# Task to complete:
Duplicate everything from the line containing "Task: Open the megaphone announcements icon" down to the line containing "Action: pos(591,60)", including both of those lines. Leave the pictures out of your answer.

# Data in this exercise:
_ _ _
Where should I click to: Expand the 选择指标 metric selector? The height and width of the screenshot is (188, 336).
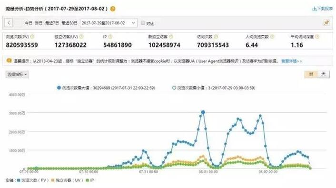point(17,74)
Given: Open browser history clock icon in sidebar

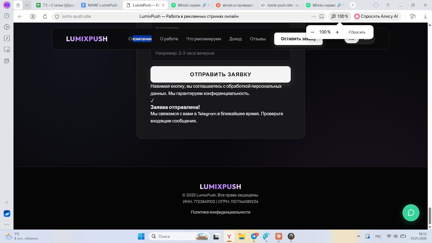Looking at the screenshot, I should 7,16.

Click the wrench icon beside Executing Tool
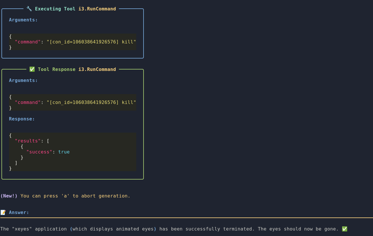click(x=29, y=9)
_ _ _
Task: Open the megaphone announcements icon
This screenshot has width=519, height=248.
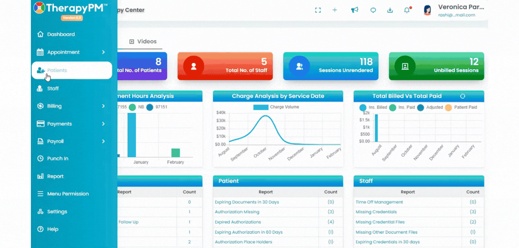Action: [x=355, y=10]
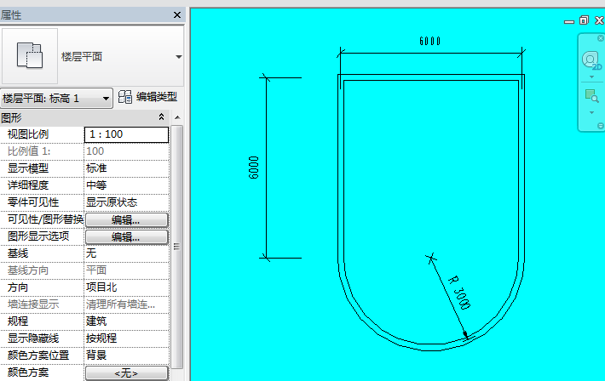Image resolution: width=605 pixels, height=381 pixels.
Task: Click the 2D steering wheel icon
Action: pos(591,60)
_ _ _
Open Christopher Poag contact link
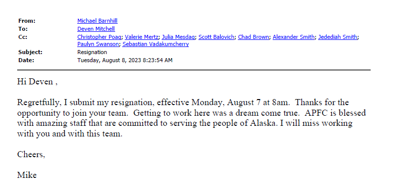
_ _ _
# Task result:
Task: Open the megaphone announcements icon
This screenshot has width=519, height=248.
Action: [x=355, y=10]
Image resolution: width=605 pixels, height=381 pixels.
Task: Click the 2D steering wheel icon
Action: pos(591,60)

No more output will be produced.